Am 29.03.2017 um 15:53 hat Denis V. Lunev geschrieben:
> On 03/29/2017 01:41 PM, Kevin Wolf wrote:
> > Am 28.03.2017 um 19:12 hat Denis V. Lunev geschrieben:
> >> On 03/28/2017 07:26 PM, Kevin Wolf wrote:
> >>> [ Cc: qemu-block ]
> >>>
> >>> Am 27.03.2017 um 16:38 hat Denis V. Lunev geschrieben:
> >>>> Parallels driver should not call bdrv_truncate if the image was opened
> >>>> in the read-only mode. Without the patch
> >>>>     qemu-img check harddisk.hds
> >>>> asserts with
> >>>>     bdrv_truncate: Assertion `child->perm & BLK_PERM_RESIZE' failed.
> >>>>
> >>>> Parameters used on the write path are not needed if the image is opened
> >>>> in the read-only mode.
> >>>>
> >>>> Signed-off-by: Denis V. Lunev <address@hidden>
> >>>> Reported-by: Edgar Kaziahmedov <address@hidden>
> >>>> CC: Stefan Hajnoczi <address@hidden>
> >>>> ---
> >>>>  block/parallels.c | 3 ++-
> >>>>  1 file changed, 2 insertions(+), 1 deletion(-)
> >>>>
> >>>> diff --git a/block/parallels.c b/block/parallels.c
> >>>> index 6bf9375..4173b3f 100644
> >>>> --- a/block/parallels.c
> >>>> +++ b/block/parallels.c
> >>>> @@ -687,7 +687,8 @@ static int parallels_open(BlockDriverState *bs, 
> >>>> QDict *options, int flags,
> >>>>      if (local_err != NULL) {
> >>>>          goto fail_options;
> >>>>      }
> >>>> -    if (!bdrv_has_zero_init(bs->file->bs) ||
> >>>> +
> >>>> +    if (!(flags & BDRV_O_RESIZE) || !bdrv_has_zero_init(bs->file->bs) ||
> >>>>              bdrv_truncate(bs->file, bdrv_getlength(bs->file->bs)) != 0) 
> >>>> {
> >>>>          s->prealloc_mode = PRL_PREALLOC_MODE_FALLOCATE;
> >>>>      }
> >>> Relying on BDRV_O_RESIZE in block drivers is wrong.

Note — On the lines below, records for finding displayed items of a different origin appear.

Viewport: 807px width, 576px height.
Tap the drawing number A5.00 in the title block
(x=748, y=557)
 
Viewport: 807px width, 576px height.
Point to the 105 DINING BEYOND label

It is set in some
> >>> paths (specifically the users of blk_new_open), but not in others. We
> >>> should probably have filtered out the flag before passing it to the
> >>> drivers.
> >>>
> >>> As a concrete example, if you're using -blockdev, the bdrv_truncate()
> >>> call won't be executed after applying this patch.
> >>>
> >>> I think the correct way would be to check bdrv_is_read_only() instead.
> >>>
> >>> Kevin
> >> hmmm. But why do we have
> >>
> >> int bdrv_truncate(BdrvChild *child, int64_t offset)
> >> {
> >>     BlockDriverState *bs = child->bs;
> >>     BlockDriver *drv = bs->drv;
> >>     int ret;
> >>
> >>     assert(child->perm & BLK_PERM_RESIZE);
> >>
> >>     if (!drv)
> >>         return -ENOMEDIUM;
> >>     if (!drv->bdrv_truncate)
> >>         return -ENOTSUP;
> >>     if (bs->read_only)
> >>         return -EACCES;
> >>
> >>     ret = drv->bdrv_truncate(bs, offset);
> >>
> >> instead of
> >>
> >> int bdrv_truncate(BdrvChild *child, int64_t offset)
> >> {
> >>     BlockDriverState *bs = child->bs;
> >>     BlockDriver *drv = bs->drv;
> >>     int ret;
> >>
> >>     if (!drv)
> >>         return -ENOMEDIUM;
> >>     if (!drv->bdrv_truncate)
> >>         return -ENOTSUP;
> >>     if (bs->read_only)
> >>         return -EACCES;
> >>
> >>     assert(child->perm & BLK_PERM_RESIZE);
> >>     ret = drv->bdrv_truncate(bs, offset);
> >>
> >> technically this will work properly for my case and calling of
> >> bdrv_truncate could be valid.
> > The question is what the contract of bdrv_truncate() is. I think "you
> > can only call this when you got resize permissions" is the clearest
> > interface, and the current code enforces it.
> but in the original patch I have made check exactly over this simple
> condition and you says that it was not accurate. If this is wrong, I'll be
> rejected later on with EACCESS and will still be on the safe side.
> Original patch just avoids the assert().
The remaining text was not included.